TBDC – Dharma Wanita Persatuan (DWP) Kabupaten Tanah Bumbu menggelar pertemuan rutin yang dirangkai dengan sosialisasi pencegahan kecanduan smartphone pada anak dan remaja di Gedung Sekretariat PKK, Kecamatan Simpang Empat, Rabu (11/2/2026). Kegiatan ini menjadi bagian dari upaya penguatan peran keluarga, khususnya ibu, dalam menghadapi tantangan era digital.
Penasehat I DWP Tanah Bumbu, Andi Irmayani Rudi Latif, dalam sambutannya mengapresiasi kinerja pengurus dan anggota yang dinilai konsisten menjalankan program organisasi. Ia menegaskan Dharma Wanita Persatuan memiliki posisi strategis karena menaungi para istri Aparatur Sipil Negara (ASN) yang tidak hanya mendukung tugas suami, tetapi juga berperan meningkatkan kualitas keluarga.
Menurut Andi Irmayani, pertemuan kali ini terasa penting karena membahas isu yang sangat dekat dengan kehidupan sehari-hari, yakni penggunaan smartphone pada anak dan remaja yang kian meningkat. Ia menilai literasi digital keluarga perlu terus diperkuat agar teknologi memberi manfaat optimal tanpa menimbulkan dampak negatif.
Ketua DWP Tanah Bumbu, Siti Masitah Eryanto Rais, menambahkan perkembangan teknologi digital memang membawa kemudahan, namun juga menghadirkan tantangan serius bagi tumbuh kembang anak. Penggunaan smartphone yang tidak terkontrol, kata dia, berpotensi menurunkan konsentrasi belajar, memicu gangguan kesehatan, mengurangi interaksi sosial, hingga memengaruhi perilaku anak.
“Peran orang tua, khususnya ibu, sangat penting dalam melakukan pendampingan, pengawasan, sekaligus memberi teladan penggunaan teknologi yang bijak,” ujarnya.

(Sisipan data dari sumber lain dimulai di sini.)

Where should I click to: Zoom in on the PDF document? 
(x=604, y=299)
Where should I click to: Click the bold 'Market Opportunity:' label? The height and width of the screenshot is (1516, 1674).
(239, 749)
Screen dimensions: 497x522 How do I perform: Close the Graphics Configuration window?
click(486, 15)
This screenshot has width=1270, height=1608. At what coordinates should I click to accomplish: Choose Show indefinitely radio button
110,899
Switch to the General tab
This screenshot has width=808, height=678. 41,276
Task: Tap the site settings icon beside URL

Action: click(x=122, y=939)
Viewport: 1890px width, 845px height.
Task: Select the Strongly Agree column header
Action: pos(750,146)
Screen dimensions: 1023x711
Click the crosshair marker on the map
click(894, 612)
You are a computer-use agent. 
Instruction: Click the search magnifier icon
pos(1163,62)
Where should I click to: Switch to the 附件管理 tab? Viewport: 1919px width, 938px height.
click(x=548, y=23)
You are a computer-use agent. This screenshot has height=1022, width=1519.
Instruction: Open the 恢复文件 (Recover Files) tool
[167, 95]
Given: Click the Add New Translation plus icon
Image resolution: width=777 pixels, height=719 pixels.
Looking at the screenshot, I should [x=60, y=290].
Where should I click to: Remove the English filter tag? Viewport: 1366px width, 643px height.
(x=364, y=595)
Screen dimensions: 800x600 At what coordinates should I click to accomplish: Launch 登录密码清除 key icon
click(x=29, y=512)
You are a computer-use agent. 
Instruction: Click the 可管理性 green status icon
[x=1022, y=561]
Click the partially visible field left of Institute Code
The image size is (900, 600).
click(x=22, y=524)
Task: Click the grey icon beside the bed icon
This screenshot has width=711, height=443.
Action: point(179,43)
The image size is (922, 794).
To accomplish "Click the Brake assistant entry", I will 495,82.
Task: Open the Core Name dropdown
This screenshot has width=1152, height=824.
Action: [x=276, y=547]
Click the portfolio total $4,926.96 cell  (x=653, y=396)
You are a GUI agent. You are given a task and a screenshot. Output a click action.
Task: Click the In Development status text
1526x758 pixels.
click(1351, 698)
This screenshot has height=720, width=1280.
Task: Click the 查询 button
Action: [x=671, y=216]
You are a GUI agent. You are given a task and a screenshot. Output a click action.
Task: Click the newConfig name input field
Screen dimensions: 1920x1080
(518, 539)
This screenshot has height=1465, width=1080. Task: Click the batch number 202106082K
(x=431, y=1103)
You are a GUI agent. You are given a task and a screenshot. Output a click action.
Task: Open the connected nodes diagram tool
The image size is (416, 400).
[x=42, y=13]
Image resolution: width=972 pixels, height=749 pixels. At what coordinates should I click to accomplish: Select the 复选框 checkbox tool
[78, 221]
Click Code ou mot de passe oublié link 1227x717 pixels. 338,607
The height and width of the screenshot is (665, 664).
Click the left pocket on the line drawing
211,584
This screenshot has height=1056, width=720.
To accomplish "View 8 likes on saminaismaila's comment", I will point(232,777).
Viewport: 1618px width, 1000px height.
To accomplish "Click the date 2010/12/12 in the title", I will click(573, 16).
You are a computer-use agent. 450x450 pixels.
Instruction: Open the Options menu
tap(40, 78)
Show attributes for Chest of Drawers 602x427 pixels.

Ia berharap kegiatan ini mampu menambah wawasan anggota dalam mengenali tanda-tanda kecanduan smartphone sejak dini serta menerapkan pola asuh yang seimbang antara pemanfaatan teknologi dan aktivitas di dunia nyata. Siti juga mengajak seluruh peserta aktif berdiskusi agar ilmu yang diperoleh dapat diterapkan di lingkungan keluarga masing-masing.
Usai sambutan, kegiatan dilanjutkan dengan pemaparan materi oleh psikolog Yulia Tri Nugrahaini. Dalam materinya bertajuk Deteksi Dini dan Tata Laksana Adiksi Gadget pada Anak dan Remaja, Yulia menekankan pentingnya mengenali gejala awal adiksi, seperti perubahan perilaku, menurunnya interaksi sosial, serta gangguan fokus belajar.
Ia juga memaparkan langkah penanganan yang dapat dilakukan orang tua, mulai dari pembatasan waktu penggunaan, penyusunan aturan bersama anak, hingga membangun komunikasi terbuka dan suportif di rumah.
Melalui kegiatan ini, DWP Tanah Bumbu menegaskan komitmennya memperkuat peran ibu sebagai pendamping utama anak di era digital sekaligus mendorong terwujudnya keluarga yang tangguh dan bijak memanfaatkan teknologi.